Explore

The Lies My Depression Tells Me

Image Source: Thinkstock
Image Source: Thinkstock

I heard a powerful message in a church class once that has stuck with me to this day. It was the idea that there are two great lies in the world that can lead to unhappiness: To believe that you are “all” or to believe that you are “nothing.”

There’s a pervasive sense of selfishness in the world today; a “selfie” culture centered on one’s own happiness and desires. It leaves little room for service to others and empathy. But there is another great lie that plagues many and may take the form of depression. It involves a deep sense of hopelessness, a feeling that one is worthless; nothing.

I was diagnosed with depression a year ago and visited with a therapist for the first time. I mentioned to him my hope of combatting the negative thoughts that had invaded my mind, and he brought to my attention the importance of labeling these thoughts immediately as lies. Since that day, I have identified several of these “lies” that my depression often instills in my consciousness, and I lay them bare here in the hopes it may help others combat theirs.

1. My loved ones would be better off without me.

This was one of the questions I encountered when I took my first depression screening test. “Do you feel that your family would be better off without you?” I was asked. It struck a nerve with me and almost brought tears to my eyes. I hadn’t been struggling with thoughts of suicide or self-harm, but I had fought an almost daily barrage of guilt and a feeling that I would forever be incapable of being the mother and wife that my family deserved. I would allow for their imperfections and mistakes while berating myself for mine. Depression may also encourage you to “punish yourself” in unhealthy ways. I am working on relabeling these lies and replacing them with assurances that I am a good mother and wife and am doing my best.

2. I will feel this way forever.

Hopelessness is a powerful force within depression. Depression tells you that all is lost, that you are forever damaged, and that this will never change. I have been surprised at the depth of the hopelessness I may feel one day, only to find I feel contented and at peace the next. In the moment, I feel that I will never be myself and feel normal again, but this is, once again, a lie. With treatment, I am working on replacing these negative thoughts with healthy ones.

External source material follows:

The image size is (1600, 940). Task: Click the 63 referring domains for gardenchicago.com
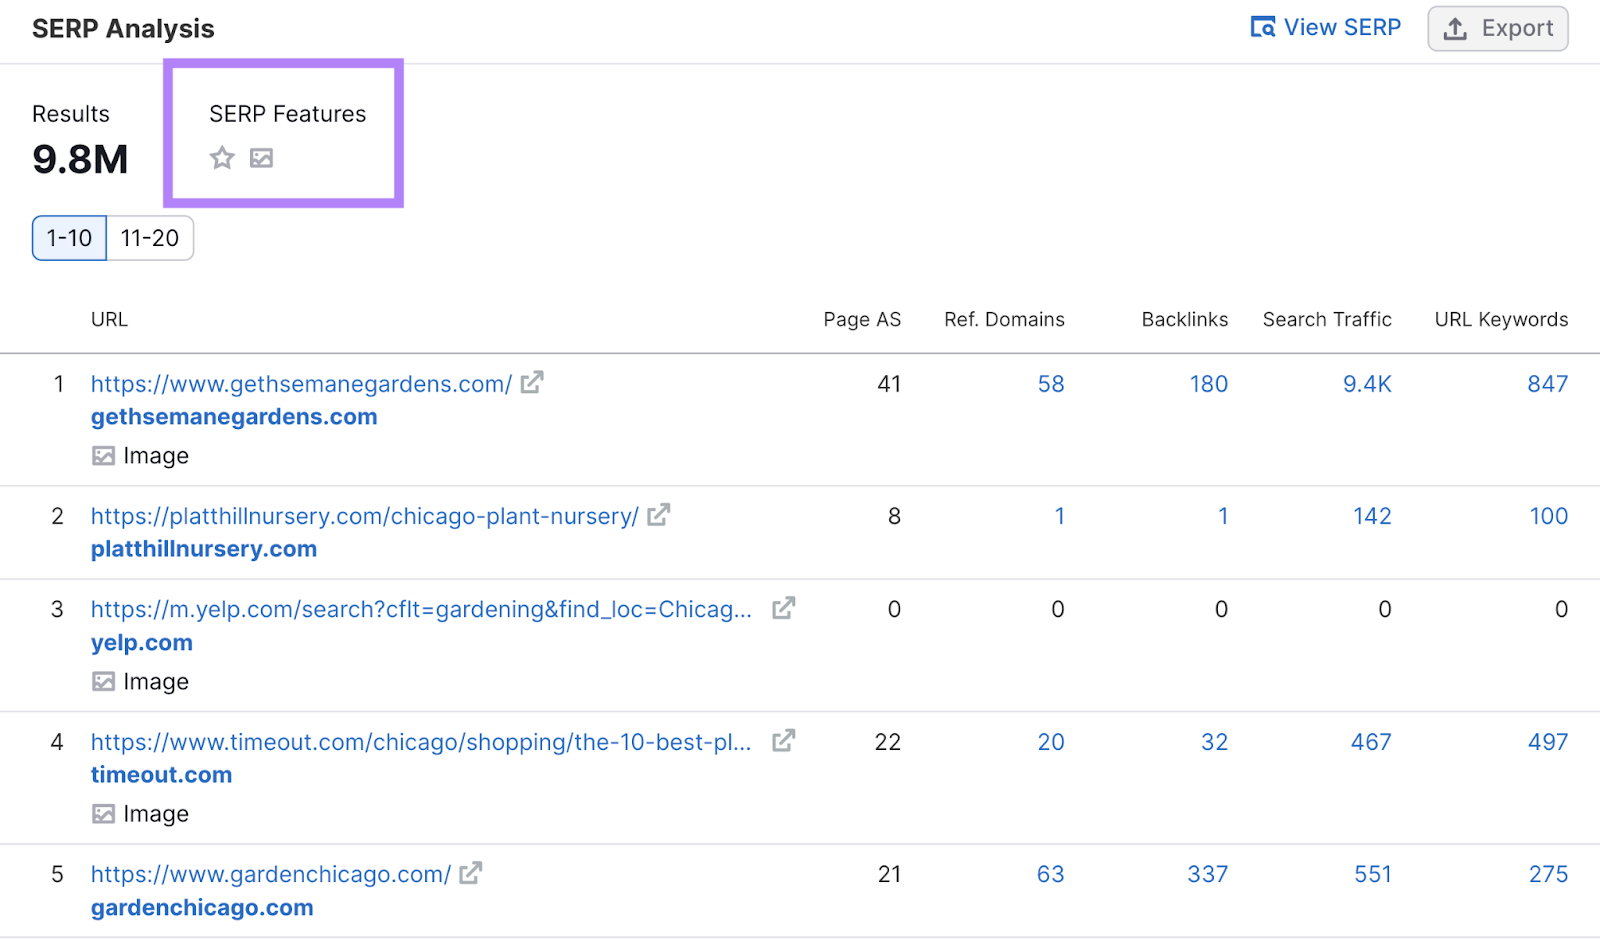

3. I am unworthy of asking for help.

There is a lot that can be involved with this particular lie. That you are not really depressed, just having a bad few days (weeks, months, even years). That you are too busy to take time for treatment for yourself. That you don’t deserve to bother others with your needs. Depression isolates, and will convince to you be alone in your suffering. For me, I believed I would automatically feel better once my baby grew. Denial, fear of facing the stigma of having depression, and stress over inconveniencing others may all factor into this lie.

Once I admitted to myself that I was struggling, sought out help from others, and was open about how I was really feeling, I was able to better combat it.

4. I will never amount to anything.

I began writing regularly to help treat my depression, and it’s been a positive outlet for me and a way to occupy my mind, which sometimes feels deadened by my daily tasks as a stay-at-home mom. One problem I ran into, however, was that once I pushed myself to share my writing and began sending submissions, I inevitably came across a lot of rejection. Rejection that would trigger my feelings of worthlessness and send me spiraling into the abyss of depression. It would tell me that I would never have anything published, that I was “just a mom” and not a very good one at that. I have worked to replace those thoughts with what I know to be true: There is no such thing as “just a mom,” because being a mother is the hardest and most rewarding job I have; and that I can also still work on putting my writing out there because it is important to me and helpful for my treatment.

5. I feel great now, I don’t need to take my medication or continue treatment.

Of all the treatment options for combatting my depression, medication is definitely the one I fought the most. I strongly disliked the side effects, and was not patient with the process of finding the right one for me. To be honest, I’m still struggling to find my balance; still trying to incorporate several treatment options and determine whether or not medication is beneficial and if so, which one. Depression can mistakenly make you believe you are all better when you have a good day, that you don’t need to practice self-care or continue with treatment anymore. Having a good day is a sign that treatment is working, not a reason to discontinue it.

Labeling these negative messages as lies is creating an armor of protection for me, and for that I am grateful. The one truth I am coming to know is that my happiness is worth fighting for. It is what will allow me to be the wife, mother, writer, and human being that I aspire to be. And I won’t give in to the lies any longer.